Monday, February 16, 2009


Today in this space I would like to deal with one of the most commonly held myths about investing. Even though the savings rate in our country is among the highest in the world (@30%) In India , quite a substantial portion from the overall investment bucket of the retail customer finds itself invested with the aim of saving income tax. This in itself is not bad at all , infact that’s the reason why such tax breaks are offered. But what is worrying is that most of the people don’t have clarity on rules regulations governing such tax breaks.

As per the current income tax guidelines, one can avail tax exemptions under section 80C of the IT ACT on the money invested upto Rs 1 lakhs in a financial year. Also the maturity benefits are exempted under Sec 10 10 D of the same Act. The various investment instruments/tools which will help you save tax under these guidelines are as under:-
Housing Loan (principal component repaid).
FDs with maturity in excess of 5 years.
School and college fees paid for your children
Now coming to the topic of our discussion, that most people think that all ULIPS (single and regular premium paying) offer same tax breaks under IT ACT. This is NOT true for single premium paying ULIPS. Let’s first examine the premise on which the single premium ULIPs are bought or sold. The salesman generally pitches the single premium ULIPs as a product where you can make one time investment without the hassles of paying at regular intervals while reaping the same tax and investment benefits. This is not true with respect to the tax breaks because in single premium ULIPS one can have minimum SA or life cover upto 1.1 times the premium paid. For example if you invested Rs 1 lakh in Single premium ULIP you need to have atleast 1.10 lakh ‘s life cover or SA on this. Since mostly people buy ULIPS for investment purpose and not for high cover they do go for such SA. Now what most people don’t realize is that under the IT ACT, tax exemption is given only to such policies where the premium paid is less than or equal
to 20% of the SA only. Here in the above example on a SA of Rs 1.10 lk, the exempted premium would be only 20% of Rs 1.10 lakhs i.e 22000 only and not the total Rs 100000 that you invested. Not only this , on maturity the proceeds too would be taxed. So overall you don’t save much tax under this instrument.

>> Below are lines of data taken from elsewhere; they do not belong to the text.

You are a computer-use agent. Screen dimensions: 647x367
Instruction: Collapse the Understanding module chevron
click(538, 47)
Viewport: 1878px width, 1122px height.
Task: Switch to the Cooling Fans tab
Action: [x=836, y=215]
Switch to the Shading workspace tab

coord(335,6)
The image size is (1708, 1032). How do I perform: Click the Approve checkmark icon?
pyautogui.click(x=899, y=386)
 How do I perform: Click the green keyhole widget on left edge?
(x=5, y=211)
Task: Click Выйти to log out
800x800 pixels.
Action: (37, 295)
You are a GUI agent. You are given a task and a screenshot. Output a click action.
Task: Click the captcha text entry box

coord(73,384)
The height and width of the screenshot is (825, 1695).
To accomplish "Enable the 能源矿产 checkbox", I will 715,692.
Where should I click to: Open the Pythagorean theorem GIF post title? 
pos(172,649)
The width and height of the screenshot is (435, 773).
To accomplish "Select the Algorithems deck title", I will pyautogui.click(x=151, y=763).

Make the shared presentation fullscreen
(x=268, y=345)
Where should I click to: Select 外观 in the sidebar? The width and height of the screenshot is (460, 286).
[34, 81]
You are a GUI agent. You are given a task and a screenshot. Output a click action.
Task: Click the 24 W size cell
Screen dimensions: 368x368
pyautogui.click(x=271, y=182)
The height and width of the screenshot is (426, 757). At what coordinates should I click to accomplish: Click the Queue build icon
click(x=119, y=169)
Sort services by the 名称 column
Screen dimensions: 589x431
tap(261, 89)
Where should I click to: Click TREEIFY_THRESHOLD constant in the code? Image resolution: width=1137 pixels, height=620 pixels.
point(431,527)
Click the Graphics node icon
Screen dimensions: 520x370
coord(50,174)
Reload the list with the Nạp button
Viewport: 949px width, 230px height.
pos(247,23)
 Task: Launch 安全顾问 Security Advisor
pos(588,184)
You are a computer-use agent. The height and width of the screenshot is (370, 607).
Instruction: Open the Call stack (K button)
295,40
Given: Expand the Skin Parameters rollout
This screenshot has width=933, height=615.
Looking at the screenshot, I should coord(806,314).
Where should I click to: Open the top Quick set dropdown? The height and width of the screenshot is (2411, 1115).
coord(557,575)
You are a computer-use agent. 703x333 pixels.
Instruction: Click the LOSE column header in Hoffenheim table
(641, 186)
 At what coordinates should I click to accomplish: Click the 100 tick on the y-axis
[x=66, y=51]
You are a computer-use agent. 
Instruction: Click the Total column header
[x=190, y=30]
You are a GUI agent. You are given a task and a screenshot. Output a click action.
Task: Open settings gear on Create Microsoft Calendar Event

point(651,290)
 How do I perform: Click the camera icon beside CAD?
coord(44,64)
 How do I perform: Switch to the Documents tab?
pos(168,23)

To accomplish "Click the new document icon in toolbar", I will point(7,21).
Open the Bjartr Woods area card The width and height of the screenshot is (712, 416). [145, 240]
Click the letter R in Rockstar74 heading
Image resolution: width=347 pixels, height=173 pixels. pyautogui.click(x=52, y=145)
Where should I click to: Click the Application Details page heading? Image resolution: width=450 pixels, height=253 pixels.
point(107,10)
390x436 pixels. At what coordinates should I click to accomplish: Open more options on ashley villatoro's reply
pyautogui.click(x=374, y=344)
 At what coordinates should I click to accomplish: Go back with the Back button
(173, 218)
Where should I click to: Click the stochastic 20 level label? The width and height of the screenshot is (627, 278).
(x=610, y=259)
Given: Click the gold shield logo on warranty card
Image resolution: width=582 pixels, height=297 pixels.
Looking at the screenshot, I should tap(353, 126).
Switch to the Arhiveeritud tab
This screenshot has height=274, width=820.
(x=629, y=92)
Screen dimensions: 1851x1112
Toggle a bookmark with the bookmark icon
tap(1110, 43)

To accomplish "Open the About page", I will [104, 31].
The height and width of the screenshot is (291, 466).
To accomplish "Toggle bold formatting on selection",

Also, understand that you could have invested the same amount under ULIPS offering regular premium payment option to save tax on the overall amount. So what are the takeaways from this. They are:
Invest in regular premium paying ULIPs for saving tax if you must..
Better still to invest in ELSS and term plan to get the same benefit with superior results.(explained in my earlier posts on this blog only).